Chapter 2 - Hague’s Alliance With Wittpenn
Part 11

By Mark S. Foster

Copyright 1967

Web version, edited by GET NJ.
Copyright 2002

Luck was also on Hague’s side. Wittpenn hardly proved as grateful for his support as Davis had wanted. When Davis requested Wittpenn to ask Hague not to run a separate slate of candidates for the county committee, Wittpenn answered: “Hague is a Democrat, and I cannot dictate to him.”36 Faced with a divided, if still powerful opposition, Hague did run a separate slate of candidates, winning four of the contested ten spots in the second ward. This was hardly a devastating defeat for Hague. Had Sheehy and Davis firmly joined hands against him, they might well have been able to lessen greatly his influence in ward two. In turn, this might well have sealed his political doom.

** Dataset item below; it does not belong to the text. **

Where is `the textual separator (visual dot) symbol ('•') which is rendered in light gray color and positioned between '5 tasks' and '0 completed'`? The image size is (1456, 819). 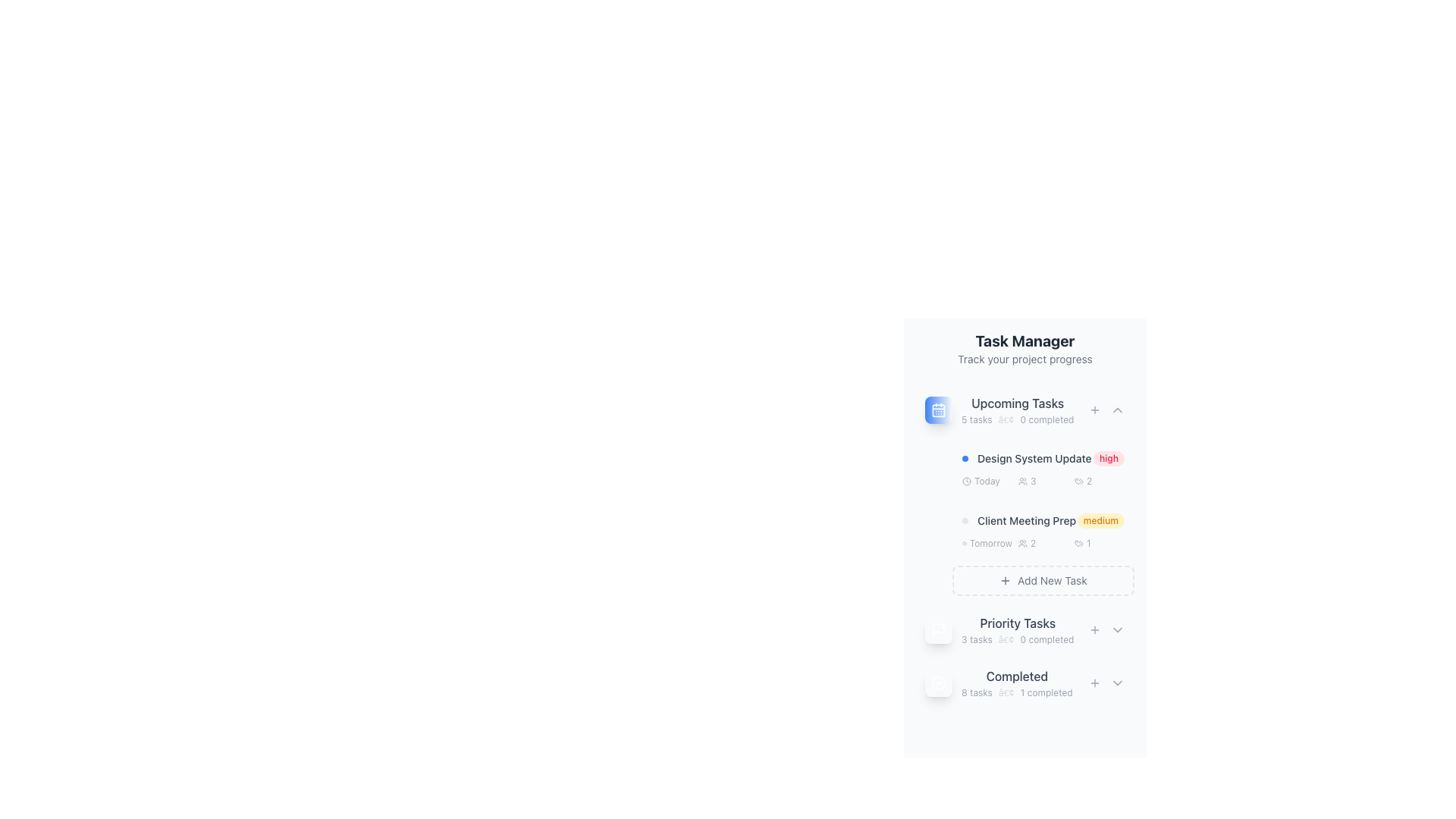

With the support of Davis, Wittpenn easily won the Democratic primary for the mayoralty nomination. This put him in a better than ever position to call his own shots. All factions in the party made gestures toward party harmony after the primary. Hague told his own followers in a speech at Tammanee Club to forget their differences and fight for the whole ticket. Shortly thereafter, the two rival clubs held a joint meeting in a show of unity. Hague and Sheehy both declared that their “rift” was at an end. The two clubs jointly sponsored a ball in the second ward. Davis and Wittpenn both attended and all factions were apparently in harmony. In the mayoralty race, Wittpenn swamped Mark Fagan once again, this time by 6,000 votes. With Sheehy and Hague working together for once, he carried the second ward by a three to one margin, 2,383 to 751, the largest in the city.37 Such work by Hague was bound to ingratiate him once again in Wittpenn’s mind. Soon after the election, the rumor was out that instead of fearing the loss of his job as City Hall Custodian, Hague was a leading candidate for the appointment as Chief of Police, a job paying $3,500 per year. If he received the job, Hague would not only be getting a big promotion, but he would be directly in control of much more patronage. Hague could thank both Sheehy and his blessings for the dramatic and overnight change in his political fortunes. This was not the last time Hague was to be graced by good fortune.

Though Wittpenn eventually decided that Hague would have to settle for merely a reappointment as custodian, he was far from being dead politically as some of Davis's supporters had so confidently expected.